A year-round venue featuring
an eclectic collection of work by local artists.
SARA GAGAN
My oil paintings often portray animals, and might be described as representational, but with a twist. I often incorporate elements of collage for color, texture, or symbolic meaning. Images of human-made tidbits, other natural forms, even other animals, contribute to the appearance of my subject animals and their environments as a kind of testament to our shared nature – we are all composed of recycled, reconfigured, and ever changing matter.
NELL PARKER
Nell Parker’s childhood experiences hiking in the woods and playing along the shores of Maine awoke in her a deep love of ecology and the close observation of the natural world. After receiving a Human Ecology degree from College of the Atlantic she pursued art studies at Maine College of Art, University of Southern Maine, Pacific Northwest College of Art and Portland State University. She has shown work in galleries in Portland, Oregon as well as in Maine.
SUZANNE G ROBERTS
Suzanne G. Roberts work has been included in juried exhibits at the Von Liebig Art Center and the Glen Eagle Art Show in Naples, Florida, and at the Bangor Art Society show in Bangor, Maine.
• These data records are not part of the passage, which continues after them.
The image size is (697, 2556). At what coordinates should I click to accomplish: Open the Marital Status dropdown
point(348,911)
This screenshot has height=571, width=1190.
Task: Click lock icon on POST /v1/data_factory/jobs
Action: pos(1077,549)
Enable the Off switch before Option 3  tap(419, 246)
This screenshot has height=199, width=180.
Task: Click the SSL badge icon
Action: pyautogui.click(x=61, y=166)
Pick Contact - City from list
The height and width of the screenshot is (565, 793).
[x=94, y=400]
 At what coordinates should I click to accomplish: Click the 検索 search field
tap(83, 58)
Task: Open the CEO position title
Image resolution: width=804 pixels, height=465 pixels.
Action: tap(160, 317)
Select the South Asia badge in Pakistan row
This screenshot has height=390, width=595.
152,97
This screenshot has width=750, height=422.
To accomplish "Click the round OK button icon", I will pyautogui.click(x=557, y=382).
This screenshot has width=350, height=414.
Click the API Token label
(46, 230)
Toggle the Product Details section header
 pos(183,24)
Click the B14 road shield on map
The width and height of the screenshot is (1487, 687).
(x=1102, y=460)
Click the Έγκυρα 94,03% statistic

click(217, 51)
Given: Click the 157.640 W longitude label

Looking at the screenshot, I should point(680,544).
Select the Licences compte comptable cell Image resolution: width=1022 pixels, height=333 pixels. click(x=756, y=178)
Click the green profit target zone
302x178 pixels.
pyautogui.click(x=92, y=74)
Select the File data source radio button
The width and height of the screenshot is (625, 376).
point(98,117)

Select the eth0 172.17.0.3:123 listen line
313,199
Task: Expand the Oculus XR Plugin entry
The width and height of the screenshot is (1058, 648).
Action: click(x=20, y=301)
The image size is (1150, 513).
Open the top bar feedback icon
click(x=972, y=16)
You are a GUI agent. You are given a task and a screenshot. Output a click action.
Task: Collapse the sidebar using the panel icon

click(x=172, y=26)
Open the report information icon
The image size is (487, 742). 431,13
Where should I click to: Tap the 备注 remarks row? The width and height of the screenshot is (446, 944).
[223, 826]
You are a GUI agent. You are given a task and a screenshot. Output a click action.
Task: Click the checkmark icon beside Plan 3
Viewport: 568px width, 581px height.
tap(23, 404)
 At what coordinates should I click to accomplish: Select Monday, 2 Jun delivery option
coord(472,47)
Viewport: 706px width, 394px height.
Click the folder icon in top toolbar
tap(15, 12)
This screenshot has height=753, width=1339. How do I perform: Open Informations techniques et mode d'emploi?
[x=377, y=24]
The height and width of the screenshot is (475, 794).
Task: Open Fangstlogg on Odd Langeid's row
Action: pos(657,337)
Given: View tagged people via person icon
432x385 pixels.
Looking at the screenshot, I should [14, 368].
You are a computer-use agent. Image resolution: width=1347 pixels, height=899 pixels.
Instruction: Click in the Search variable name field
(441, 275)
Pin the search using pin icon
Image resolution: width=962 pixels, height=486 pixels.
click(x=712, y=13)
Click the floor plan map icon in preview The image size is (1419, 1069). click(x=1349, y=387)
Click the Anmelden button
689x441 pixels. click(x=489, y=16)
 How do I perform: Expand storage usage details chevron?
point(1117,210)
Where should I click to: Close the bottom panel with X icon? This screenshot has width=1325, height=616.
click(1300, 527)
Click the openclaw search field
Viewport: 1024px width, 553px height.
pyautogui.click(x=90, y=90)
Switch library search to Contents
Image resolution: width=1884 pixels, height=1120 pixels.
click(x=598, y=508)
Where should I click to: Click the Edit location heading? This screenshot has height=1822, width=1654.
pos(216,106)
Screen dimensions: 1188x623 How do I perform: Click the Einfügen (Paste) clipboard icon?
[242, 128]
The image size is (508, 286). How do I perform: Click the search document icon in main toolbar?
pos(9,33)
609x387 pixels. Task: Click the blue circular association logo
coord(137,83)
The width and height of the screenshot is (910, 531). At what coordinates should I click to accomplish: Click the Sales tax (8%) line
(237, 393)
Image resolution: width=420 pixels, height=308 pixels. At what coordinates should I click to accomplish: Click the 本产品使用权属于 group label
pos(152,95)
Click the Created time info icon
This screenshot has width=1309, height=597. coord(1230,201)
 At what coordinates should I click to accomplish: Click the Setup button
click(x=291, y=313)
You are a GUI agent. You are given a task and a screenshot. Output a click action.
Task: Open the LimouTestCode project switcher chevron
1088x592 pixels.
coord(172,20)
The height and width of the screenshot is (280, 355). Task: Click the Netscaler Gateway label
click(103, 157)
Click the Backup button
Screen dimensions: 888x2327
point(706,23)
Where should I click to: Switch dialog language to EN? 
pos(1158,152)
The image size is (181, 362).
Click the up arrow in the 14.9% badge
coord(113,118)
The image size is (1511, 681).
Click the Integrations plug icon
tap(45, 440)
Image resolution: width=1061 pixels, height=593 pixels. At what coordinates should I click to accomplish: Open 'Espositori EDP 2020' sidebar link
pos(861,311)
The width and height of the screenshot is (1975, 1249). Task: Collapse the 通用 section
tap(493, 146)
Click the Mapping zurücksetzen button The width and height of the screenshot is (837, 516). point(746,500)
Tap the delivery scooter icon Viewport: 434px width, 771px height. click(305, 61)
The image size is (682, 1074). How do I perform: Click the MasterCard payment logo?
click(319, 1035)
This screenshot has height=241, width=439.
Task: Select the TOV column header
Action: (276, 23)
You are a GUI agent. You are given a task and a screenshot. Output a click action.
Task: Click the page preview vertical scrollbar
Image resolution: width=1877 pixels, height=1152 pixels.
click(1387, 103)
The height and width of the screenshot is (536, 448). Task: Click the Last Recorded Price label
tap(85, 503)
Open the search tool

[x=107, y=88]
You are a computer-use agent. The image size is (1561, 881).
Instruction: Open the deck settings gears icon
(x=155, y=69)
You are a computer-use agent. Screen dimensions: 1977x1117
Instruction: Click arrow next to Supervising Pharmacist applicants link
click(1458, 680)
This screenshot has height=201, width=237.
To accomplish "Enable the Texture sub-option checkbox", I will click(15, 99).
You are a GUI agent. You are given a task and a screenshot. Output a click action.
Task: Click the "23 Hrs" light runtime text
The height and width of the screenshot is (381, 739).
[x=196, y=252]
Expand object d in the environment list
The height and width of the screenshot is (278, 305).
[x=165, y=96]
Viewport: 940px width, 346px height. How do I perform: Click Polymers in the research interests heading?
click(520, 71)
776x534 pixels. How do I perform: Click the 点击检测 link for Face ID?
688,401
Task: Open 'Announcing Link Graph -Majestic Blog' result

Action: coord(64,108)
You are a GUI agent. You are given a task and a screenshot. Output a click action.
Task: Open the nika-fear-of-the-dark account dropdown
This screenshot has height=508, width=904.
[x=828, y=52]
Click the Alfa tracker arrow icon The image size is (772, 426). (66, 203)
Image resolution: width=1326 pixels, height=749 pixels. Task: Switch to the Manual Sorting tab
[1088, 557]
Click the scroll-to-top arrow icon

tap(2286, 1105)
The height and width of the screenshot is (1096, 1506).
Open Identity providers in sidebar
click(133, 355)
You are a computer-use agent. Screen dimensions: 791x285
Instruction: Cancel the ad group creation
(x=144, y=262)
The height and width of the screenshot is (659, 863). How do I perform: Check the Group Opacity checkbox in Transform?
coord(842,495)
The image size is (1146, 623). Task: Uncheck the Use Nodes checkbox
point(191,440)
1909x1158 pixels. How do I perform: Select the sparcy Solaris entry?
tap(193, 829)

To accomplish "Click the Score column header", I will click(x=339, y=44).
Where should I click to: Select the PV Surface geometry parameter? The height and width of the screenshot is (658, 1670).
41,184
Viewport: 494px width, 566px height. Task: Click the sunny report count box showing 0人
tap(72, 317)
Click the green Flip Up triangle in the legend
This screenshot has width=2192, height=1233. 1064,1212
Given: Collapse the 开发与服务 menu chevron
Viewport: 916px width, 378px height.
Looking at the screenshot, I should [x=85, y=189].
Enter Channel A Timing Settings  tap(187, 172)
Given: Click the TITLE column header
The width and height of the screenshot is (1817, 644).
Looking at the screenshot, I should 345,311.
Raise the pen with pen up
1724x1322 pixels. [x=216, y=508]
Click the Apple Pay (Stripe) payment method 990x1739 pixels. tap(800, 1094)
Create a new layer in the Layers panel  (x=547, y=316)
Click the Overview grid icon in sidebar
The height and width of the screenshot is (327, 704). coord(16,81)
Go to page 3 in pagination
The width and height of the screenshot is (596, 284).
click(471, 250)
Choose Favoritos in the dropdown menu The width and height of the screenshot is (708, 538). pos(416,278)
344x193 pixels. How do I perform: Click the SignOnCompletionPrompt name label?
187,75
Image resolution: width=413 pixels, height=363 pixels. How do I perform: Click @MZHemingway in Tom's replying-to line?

Her paintings reflect views of nature with a specific focus on clouds as a constant source of creative inspiration.
SHELLEY BRETON
Shelley has been painting in oils for over 14 years. A Maine native, her work is inspired by the effects of early and late-day light on the local landscape and seascape, as well as florals and figurative subjects. With her expressive-representational style, Shelley strives to evoke a sense of mood, light and place.
LESLIE MOORE
Leslie Moore is a printmaker, a pen-and-ink artist, and animal lover. Relief printmaking is the opposite of drawing. In printmaking, she carves out what she doesn't want in the final image; in drawing, she ink ins what she does want. The dichotomy between these two art forms builds creative energy.
MF MORISON
The majority of MF Morison's work is intaglio copper plate etching. She often adds elements of color and texture through chine colle. This is achieved by layering thin pieces of rice or organic papers or precious metal gilding between the plate and dampened rag paper before they go through the press. Her imagery is a distillation of the natural world in which she engages the viewer on an intuitive level.
LEECIA PRICE
To me winter holds an abundance of beauty and color, nevertheless, in my studio it’s floral colors that inevitably emerge on my winter paintings each year.
BETTY SCHOPMEYER
Betty Schopmeyer began studying color theory in 2013 focusing primarily on oil painting. Her work reflects an enhanced view of the world through abstracted landscapes, still life and figurative paintings. Patterns in nature often appear, suggesting Maine scenes altered into an imagined setting.
JAMES TOOTHAKER
James Toothaker is a life long Mainer giving him a great appreciation for the beauty that surrounds us, be it mountains, valleys, the rocky coast with its tides and fog or open farm lands. These vistas inspire his plein art work as well as his studio work. He prefers creating with watercolor on Yupo. His monoprints have been shown in Japan, Ireland and Romania as well as numerous shows in the U.S.